Fiona's Sub-Antarctic Adventure
Updated: Feb 10, 2022
At the beginning of December, I set off on adventure of a life time to New Zealand’s Sub-Antarctic Islands with Heritage Expeditions. Each year Heritage Expeditions offers those aged between 18-30 years old the opportunity to join one of their voyages through their True Young Explorer Scholarship Programme and come on a tour at the fraction of the cost.
New Zealand's Sub- Antarctic Islands encompass five island groups that lie between latitudes 47° and 53°south; Snares Islands/Tini Heke, Auckland Islands/Motu Maha, Campbell Island/ Motu Ihupuku, the Antipodes islands and the Bounty Islands.
Prepared to experience the "roaring 40's" and the "furious 50's” notorious in the southern ocean it was a real surprise to have smooth sailing and fine weather for the entire duration of the trip!
Over the 12 days we had the opportunity to explore each island by zodiac or sometimes even foot. (Auckland & Campbell)
The Sub-Antarctic Islands are most definitely a birders paradise. Witnessing the abundance and diversity of pelagic seabirds and penguins that utilize the islands for breeding was truly outstanding in both sight and smell!

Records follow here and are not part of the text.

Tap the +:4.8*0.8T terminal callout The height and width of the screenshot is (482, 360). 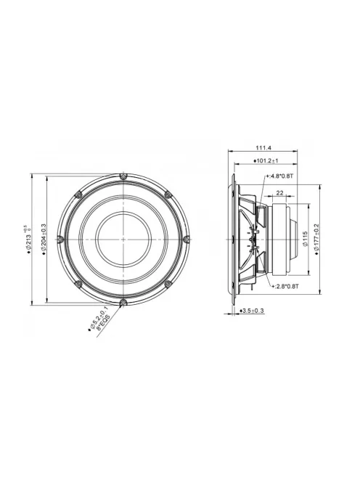click(280, 176)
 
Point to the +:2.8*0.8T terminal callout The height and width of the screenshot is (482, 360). click(284, 286)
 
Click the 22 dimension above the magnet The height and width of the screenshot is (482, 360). click(279, 194)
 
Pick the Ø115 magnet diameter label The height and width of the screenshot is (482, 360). click(306, 238)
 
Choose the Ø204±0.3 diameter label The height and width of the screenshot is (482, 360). click(44, 238)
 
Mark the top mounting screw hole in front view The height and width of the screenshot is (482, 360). click(124, 176)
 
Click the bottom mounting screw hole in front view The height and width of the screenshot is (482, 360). click(124, 301)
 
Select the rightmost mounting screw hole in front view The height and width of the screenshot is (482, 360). click(187, 239)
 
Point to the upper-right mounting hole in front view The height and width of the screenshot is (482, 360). click(168, 194)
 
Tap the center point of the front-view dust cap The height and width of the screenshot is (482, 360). click(124, 239)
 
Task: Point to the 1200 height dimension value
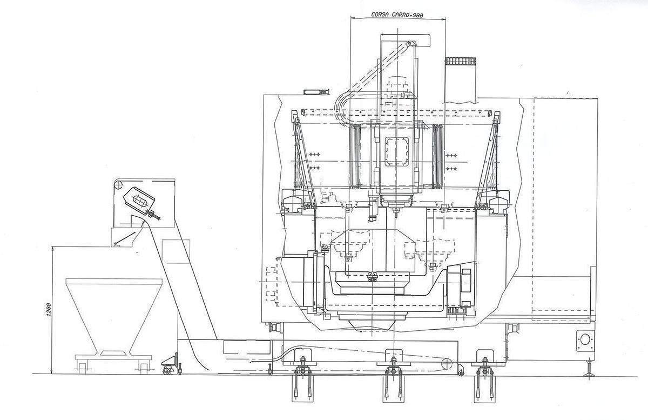(49, 310)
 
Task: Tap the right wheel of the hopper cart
(143, 367)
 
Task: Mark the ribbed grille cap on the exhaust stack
(460, 62)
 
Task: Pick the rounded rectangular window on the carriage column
(398, 152)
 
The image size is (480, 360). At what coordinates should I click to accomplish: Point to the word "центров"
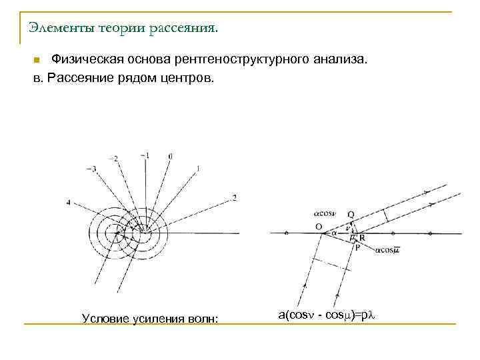(187, 78)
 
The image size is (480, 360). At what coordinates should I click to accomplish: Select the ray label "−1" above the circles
(145, 155)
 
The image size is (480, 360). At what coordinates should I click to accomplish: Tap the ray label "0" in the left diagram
(171, 156)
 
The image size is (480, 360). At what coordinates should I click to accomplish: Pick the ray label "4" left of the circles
(69, 201)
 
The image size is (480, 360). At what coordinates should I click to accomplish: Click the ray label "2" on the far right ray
(234, 197)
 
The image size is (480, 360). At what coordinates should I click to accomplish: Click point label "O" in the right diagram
(319, 227)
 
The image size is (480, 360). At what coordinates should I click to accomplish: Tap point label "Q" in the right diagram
(351, 215)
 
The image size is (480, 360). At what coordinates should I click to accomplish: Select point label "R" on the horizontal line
(362, 237)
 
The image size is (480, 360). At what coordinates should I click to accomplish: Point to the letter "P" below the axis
(358, 247)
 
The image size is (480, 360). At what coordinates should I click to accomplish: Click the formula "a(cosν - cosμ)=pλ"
(327, 314)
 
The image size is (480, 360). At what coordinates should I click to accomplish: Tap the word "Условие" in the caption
(103, 318)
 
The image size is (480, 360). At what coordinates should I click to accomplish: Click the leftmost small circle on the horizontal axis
(286, 233)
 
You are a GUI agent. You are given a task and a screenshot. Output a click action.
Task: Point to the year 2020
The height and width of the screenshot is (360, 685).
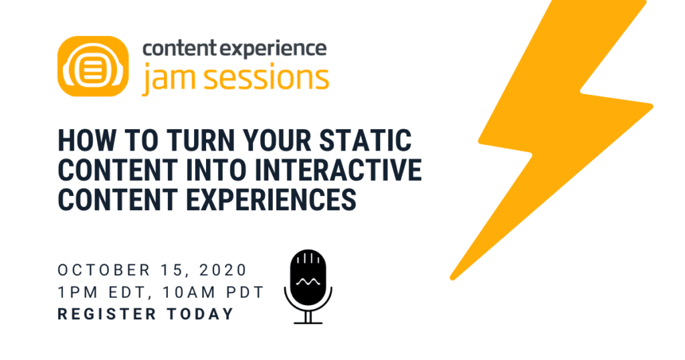click(225, 271)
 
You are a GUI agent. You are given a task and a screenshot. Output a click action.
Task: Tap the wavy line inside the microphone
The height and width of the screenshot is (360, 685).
click(308, 282)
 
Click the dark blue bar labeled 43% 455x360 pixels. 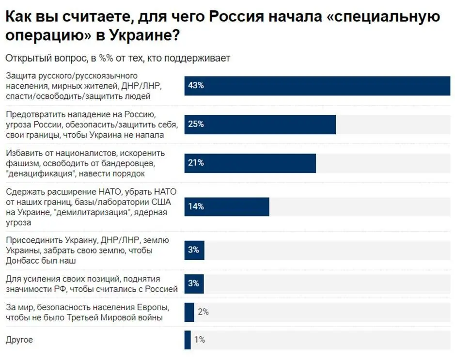tap(317, 86)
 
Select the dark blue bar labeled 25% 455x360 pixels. tap(260, 125)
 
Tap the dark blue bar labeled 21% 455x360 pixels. tap(250, 163)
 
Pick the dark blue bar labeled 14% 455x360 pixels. tap(226, 206)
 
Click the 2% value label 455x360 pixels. tap(203, 312)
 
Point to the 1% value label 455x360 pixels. tap(200, 340)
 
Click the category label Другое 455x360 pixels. tap(19, 340)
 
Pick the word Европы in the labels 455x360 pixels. tap(154, 307)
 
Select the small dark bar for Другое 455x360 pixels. tap(188, 340)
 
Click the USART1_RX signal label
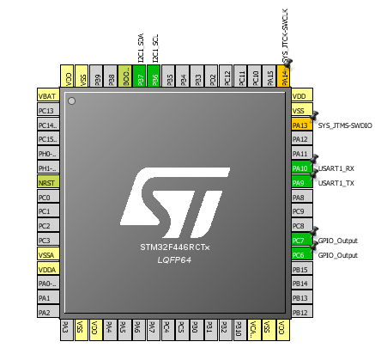pos(337,168)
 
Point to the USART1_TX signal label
pos(337,183)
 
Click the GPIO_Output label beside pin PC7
pos(337,241)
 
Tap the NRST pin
pos(47,182)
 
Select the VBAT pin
pos(47,95)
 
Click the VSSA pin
pos(47,254)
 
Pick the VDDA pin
pos(47,269)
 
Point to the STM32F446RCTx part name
pos(175,247)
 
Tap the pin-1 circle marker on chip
pos(72,102)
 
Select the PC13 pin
pos(47,110)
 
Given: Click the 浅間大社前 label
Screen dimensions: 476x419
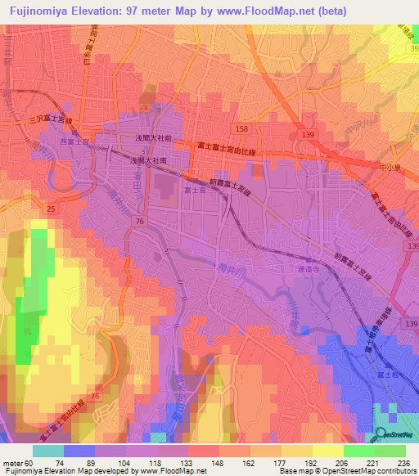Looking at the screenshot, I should point(153,139).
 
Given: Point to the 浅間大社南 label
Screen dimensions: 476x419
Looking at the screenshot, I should point(150,162).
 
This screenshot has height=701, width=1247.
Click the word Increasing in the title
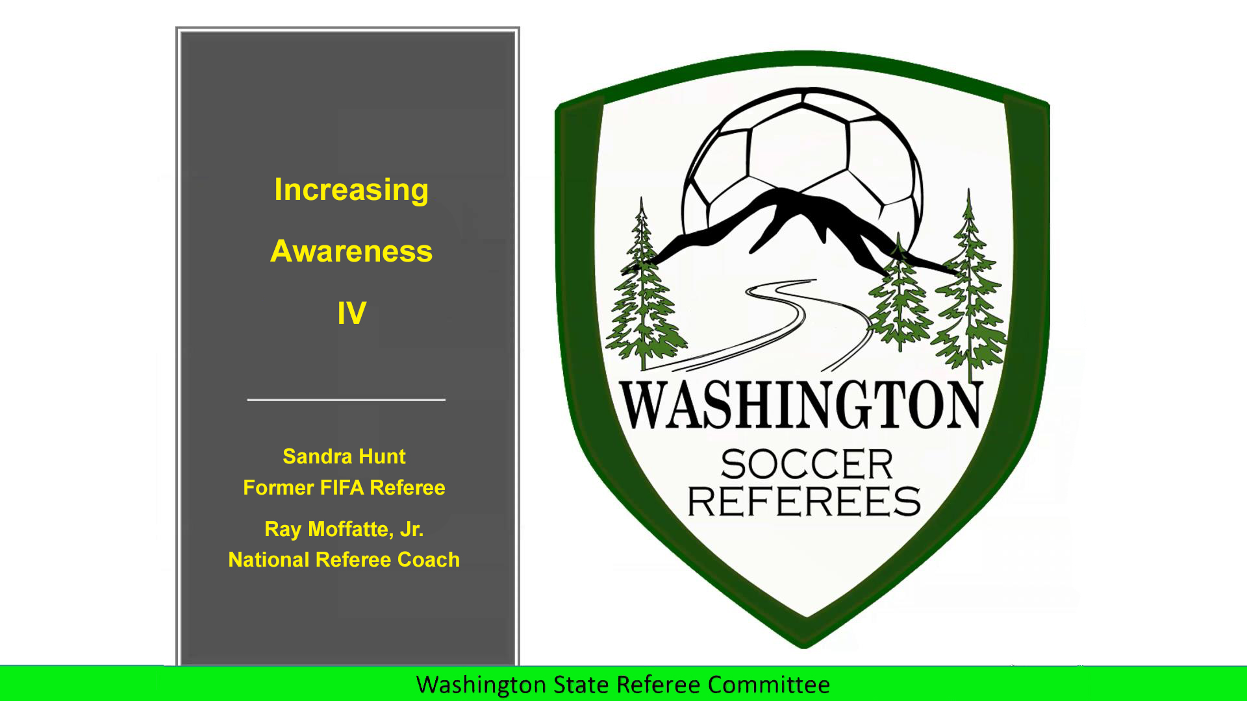pyautogui.click(x=351, y=191)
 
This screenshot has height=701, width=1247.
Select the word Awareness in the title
pyautogui.click(x=351, y=251)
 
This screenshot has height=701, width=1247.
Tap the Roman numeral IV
pyautogui.click(x=351, y=313)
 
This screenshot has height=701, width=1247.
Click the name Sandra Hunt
pyautogui.click(x=344, y=456)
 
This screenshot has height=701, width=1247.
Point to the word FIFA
pyautogui.click(x=342, y=487)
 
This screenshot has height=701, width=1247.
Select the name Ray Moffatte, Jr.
pyautogui.click(x=344, y=530)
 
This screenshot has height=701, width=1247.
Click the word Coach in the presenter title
pyautogui.click(x=429, y=560)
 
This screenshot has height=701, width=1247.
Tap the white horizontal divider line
pyautogui.click(x=346, y=400)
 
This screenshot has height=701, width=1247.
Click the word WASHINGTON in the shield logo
pyautogui.click(x=801, y=405)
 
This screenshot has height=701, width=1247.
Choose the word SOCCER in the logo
pyautogui.click(x=807, y=464)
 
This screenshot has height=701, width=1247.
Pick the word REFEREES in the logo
pyautogui.click(x=804, y=501)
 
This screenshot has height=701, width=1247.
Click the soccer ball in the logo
pyautogui.click(x=803, y=166)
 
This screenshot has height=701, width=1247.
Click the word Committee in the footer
pyautogui.click(x=769, y=685)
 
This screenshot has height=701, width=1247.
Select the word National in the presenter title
pyautogui.click(x=270, y=560)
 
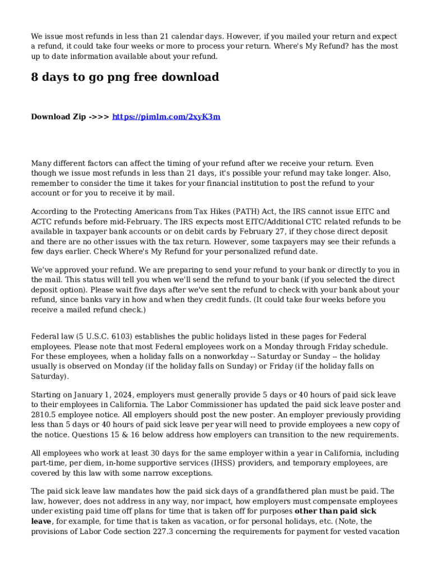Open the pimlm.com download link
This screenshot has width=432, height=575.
click(166, 117)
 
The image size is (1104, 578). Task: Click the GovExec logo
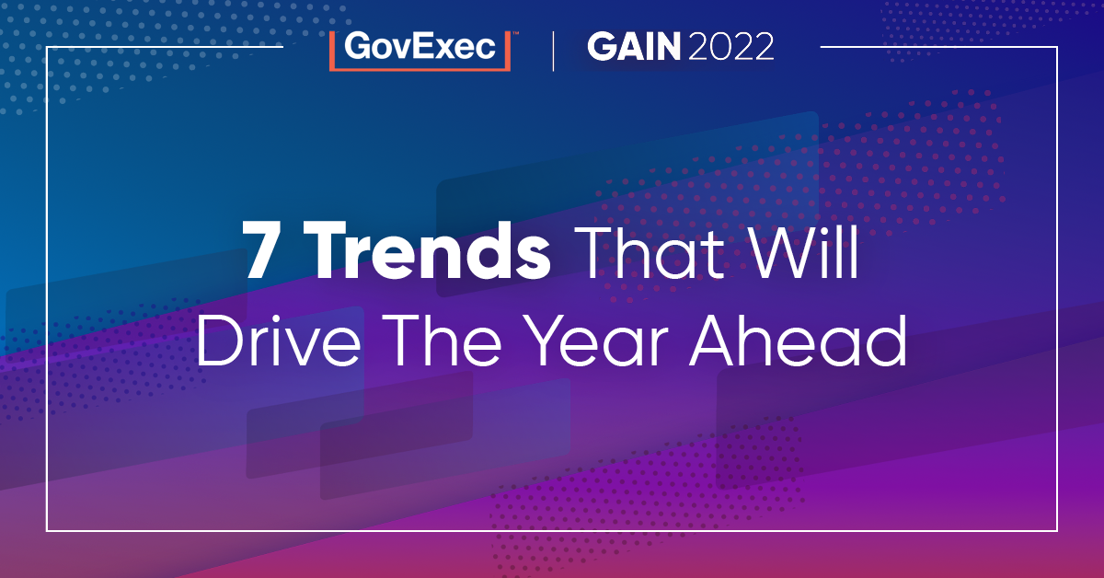[x=420, y=49]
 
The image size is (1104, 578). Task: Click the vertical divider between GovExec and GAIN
[x=553, y=50]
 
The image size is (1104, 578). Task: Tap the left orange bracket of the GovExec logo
[x=333, y=50]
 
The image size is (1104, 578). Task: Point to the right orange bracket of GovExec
[x=508, y=50]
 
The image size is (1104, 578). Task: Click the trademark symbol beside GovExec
[x=515, y=33]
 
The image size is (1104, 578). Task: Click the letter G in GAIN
[x=604, y=49]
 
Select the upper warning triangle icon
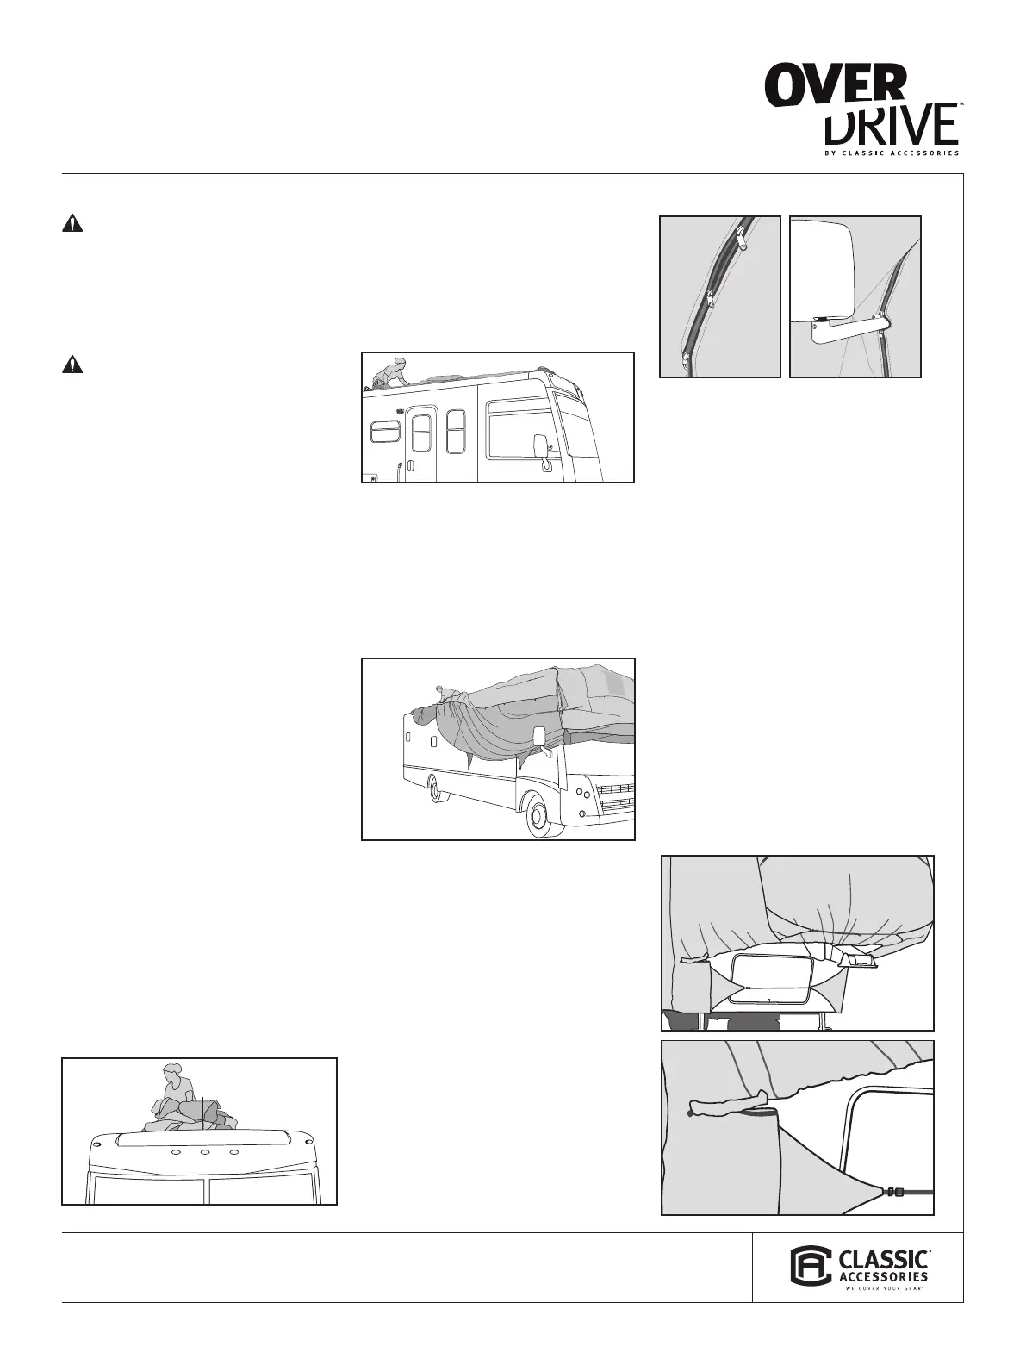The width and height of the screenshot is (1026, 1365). (72, 224)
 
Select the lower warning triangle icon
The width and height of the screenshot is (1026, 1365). (72, 365)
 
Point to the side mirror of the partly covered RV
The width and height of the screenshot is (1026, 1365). (540, 737)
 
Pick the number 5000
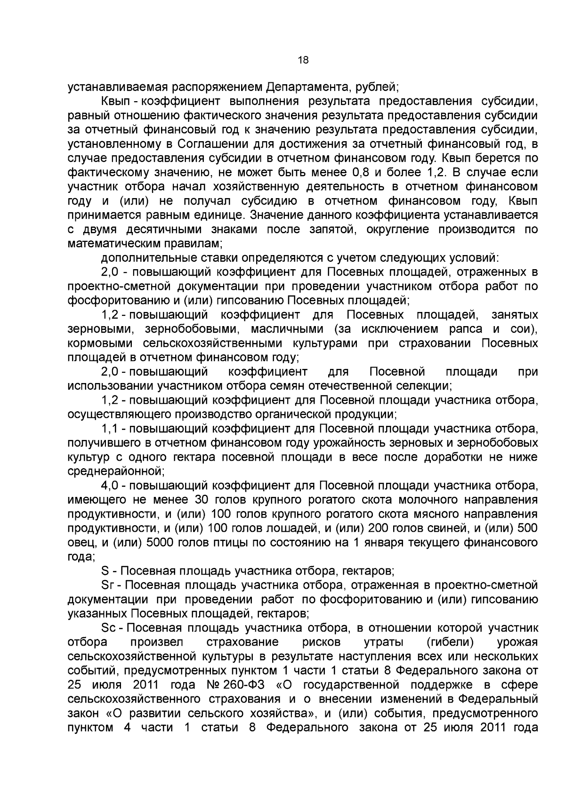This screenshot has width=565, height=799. [161, 543]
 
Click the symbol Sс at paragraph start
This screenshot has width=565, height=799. [107, 628]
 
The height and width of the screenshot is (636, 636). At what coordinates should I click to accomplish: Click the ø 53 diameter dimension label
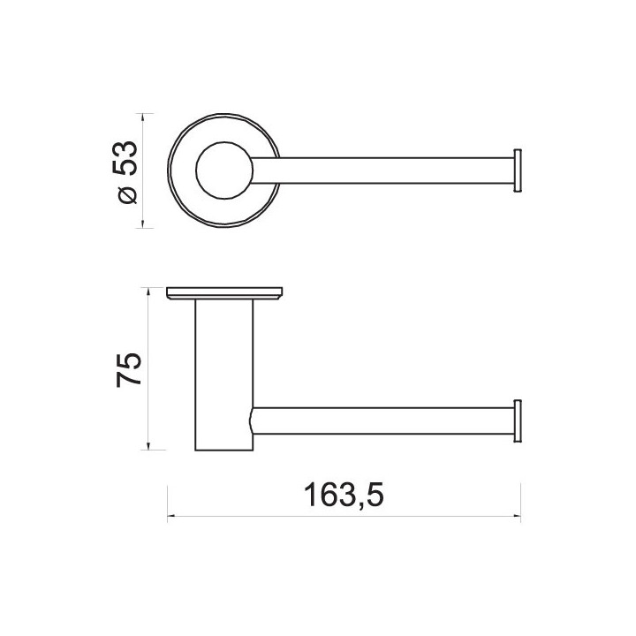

126 species of birds have been recorded across the islands including 40 seabirds, eight of which breed nowhere else in the world!
The islands are also home to more than 95% of the world population of the critically endangered New Zealand/ Hookers sea lion as well as the occasional Southern elephant seal.
The flora on the Islands is just as impressive as the fauna and being amongst the mega herbs on both Auckland and Campbell Island, became an unexpected highlight of the trip!
Thanks partly to their isolation the Snares Islands and two islands in the Auckland group (Adams and Disappointment) are among the last substantial areas in the world harbouring vegetation essentially unmodified by humans or alien species.
Despite residing or breeding in a world heritage site there is still concerns regarding severe drops in population of several marine based species including albatross, penguins and the sea lions. The most likely explanation for this being climate change and impact from the fishing industry, highlighting the importance of education.
Upon returning from the expedition a personal goal of mine was to create a collection of fine art prints to exhibit.
Photographs stop time, giving the viewer a moment to think, to react, to feel. My hope is that my images will have the power to create interest and help foster an appreciation for the southern ocean. This after all is the most fundamental building block of conservation and protection and as the world's last great unspoiled wilderness it is critical that New Zealander’s understand the need to protect these precious islands and the waters around them!